Supply chain organizations have spent the better part of the last decade investing in digital capabilities, ranging from control towers and advanced planning systems to artificial intelligence and automation. But despite those investments, many are still struggling to translate visibility into measurable operational outcomes.
That gap between insight and execution is becoming one of the defining challenges in supply chain transformation. According to Nick Banich, chief revenue officer at Miebach Consulting, the issue is not for a lack of tools or data; it’s the difficulty of turning those inputs into decisions that drive real performance improvements.
“One of the biggest requests we’re seeing is how can we get more tangible results operationally out of the digital investments that we’re putting into place,” he told Supply Chain Management Review in an interview at the Modex 2026 conference in Atlanta.
From investment to impact
The surge in digital investment has been driven in part by rising complexity. Global supply chains are dealing with tariff volatility, shifting sourcing strategies, and ongoing disruptions across logistics networks.
At the same time, organizations have built out increasingly sophisticated technology stacks to manage that complexity. Data lakes, control towers, and AI-enabled tools are now common across large enterprises. But more data has not necessarily led to better decisions.
Banich noted that many companies have successfully piloted new tools but are struggling to demonstrate clear return on those investment.
“We see a lot of frustration of, ‘we’ve tried this, we put in this proof of concept, but what’s the ROI,’” he said.
That frustration is particularly evident as organizations move beyond experimentation and begin to evaluate whether digital initiatives are delivering value at scale.
The limits of visibility
One of the core challenges is that visibility alone does not drive execution, Banich noted. Dashboards can aggregate signals from across the network, and AI tools can process those signals faster than ever. But neither can determine what a specific development means for a given business or what action should be taken. In many organizations, that responsibility still falls to individuals who may not have clear ownership of external risk or decision-making authority.
As Banich explained, signals are often identified but not acted upon in a coordinated way. “Signals get picked up in pieces,” he said. “Without focused attention or anyone clearly responsible for deciding what needs escalation.”
The result is delayed responses, missed opportunities, and in some cases, avoidable disruptions.
When outpaces process
The execution gap is also being driven by a mismatch between technology adoption and process maturity. Many companies have implemented advanced planning systems, warehouse management systems or analytics tools. Often, though, those systems are not always being used to their full potential. In some cases, organizations revert to legacy processes, limiting the value of the new platforms.
“Are you getting the most out of that system?” Banich asked. “Or does it become outdated and then everyone goes back to Microsoft Excel and they’re just using the APS to pass data around?”
Similarly, continuous improvement efforts are often constrained by how data is accessed and analyzed.
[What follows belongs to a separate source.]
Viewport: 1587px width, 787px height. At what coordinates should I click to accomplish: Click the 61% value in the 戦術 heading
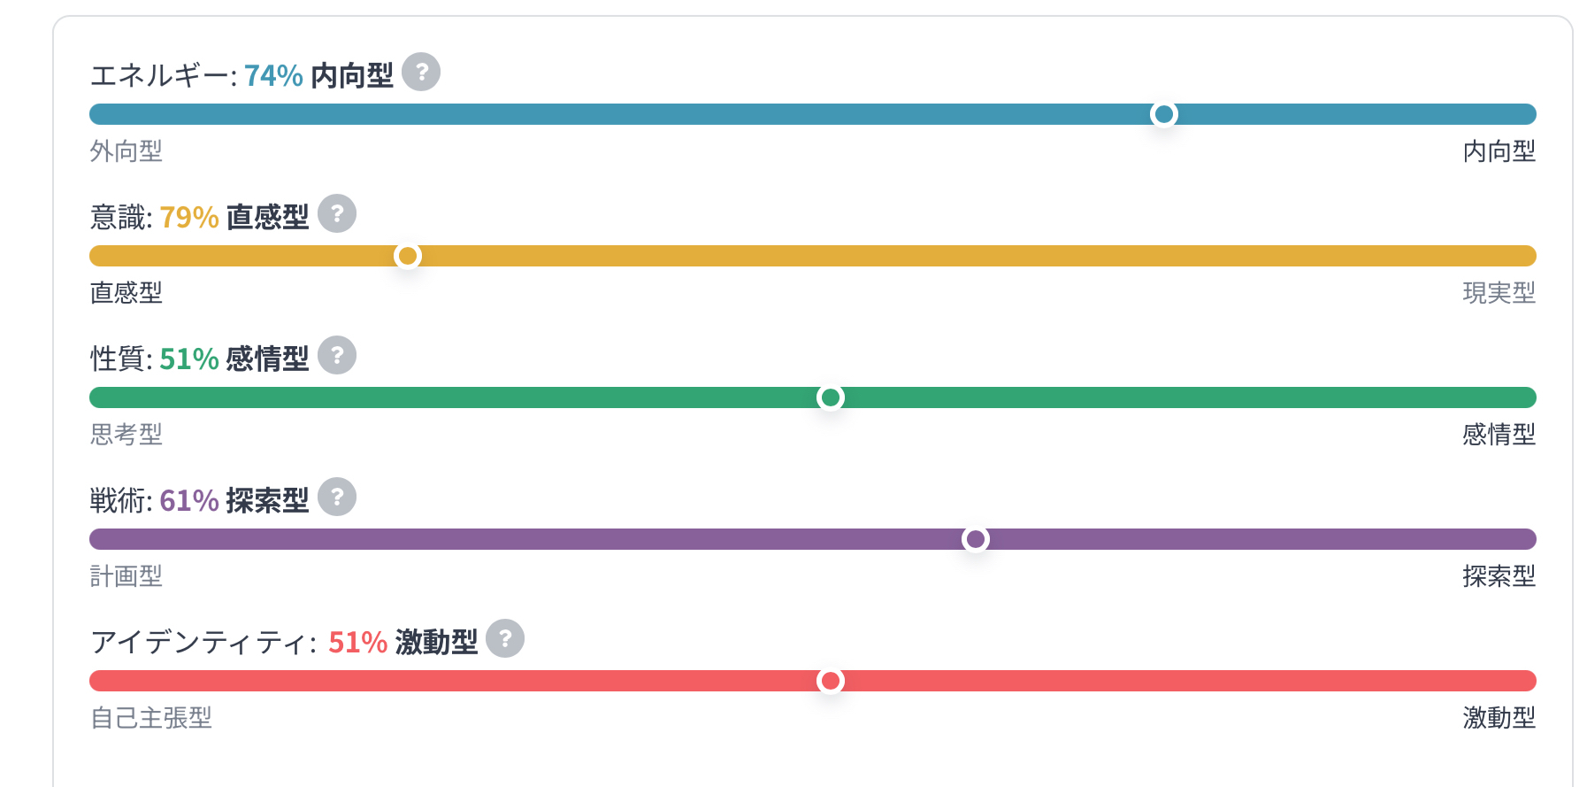pyautogui.click(x=189, y=501)

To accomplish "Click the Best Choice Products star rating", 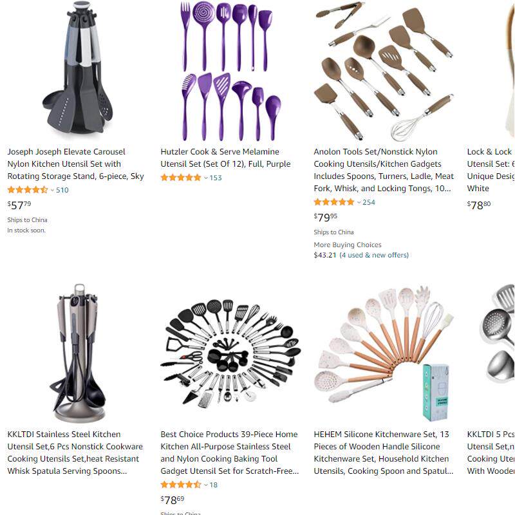I will click(x=181, y=485).
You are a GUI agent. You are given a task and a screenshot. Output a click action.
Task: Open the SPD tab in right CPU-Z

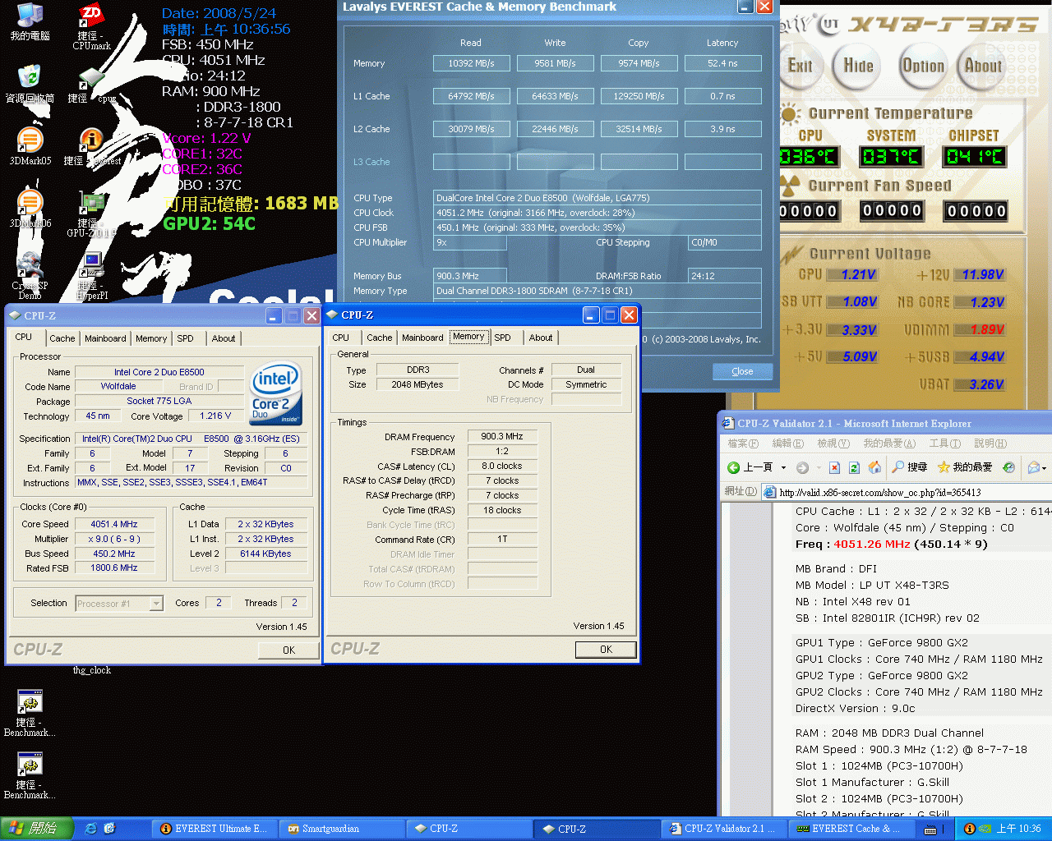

Rather than focusing on operational changes, teams can become bogged down in manual analysis.
“The continuous improvement people [are not] continuous improvement people, they’re continuous analytics people going to the floor with a stopwatch and a notepad,” Banich noted.
Tools such as process mining are beginning to address that challenge by providing real-time visibility into how processes actually operate. But adoption is still evolving.
AI: Promise vs. reality
Artificial intelligence is adding another layer to the conversation and another source of expectations. While AI is now a standard feature in many supply chain platforms, its impact is still emerging. Banich noted that much of what is currently labeled as AI delivers incremental improvements rather than transformational change.
“I think right now we’re primarily in small productivity—seven, eight percent—I don’t think we’re at the point [where] large-scale systemic agentic AI solves [all] problems,” he said.
One of the limiting factors is data quality and system complexity. Supply chains remain highly fragmented, with multiple systems of record and inconsistent data structures.
“Our data is rough. The number of systems we have is endless. We still have those same issues,” Banich said. As a result, AI initiatives often struggle to move beyond pilot stages or deliver consistent results across the organization.
Bridging the gap
Closing the execution gap requires more than additional technology investment. Instead, it requires a combination of clear ownership of decision-making, alignment between systems and processes, and a focus on operational outcomes rather than tool deployment.
Organizations are increasingly looking to integrate digital capabilities with stronger process discipline and governance. That includes using simulation, process mining, and scenario analysis to better understand how decisions impact performance and to act on those insights more quickly.
Banich emphasized that the goal is not simply faster analysis, but better decision-making.
“Having the IT and tool stack … you can rapidly analyze a number of options to make a comprehensive decision in a shortened decision cycle,” he said.
A shift in focus
As supply chains continue to evolve, the focus is shifting from building visibility to enabling execution. The organizations that succeed will be those that can connect data, systems, and processes in a way that drives consistent action, Banich said.
That may require rethinking how digital investments are structured and how success is measured, but with the data and tech available today, that success is now within reach.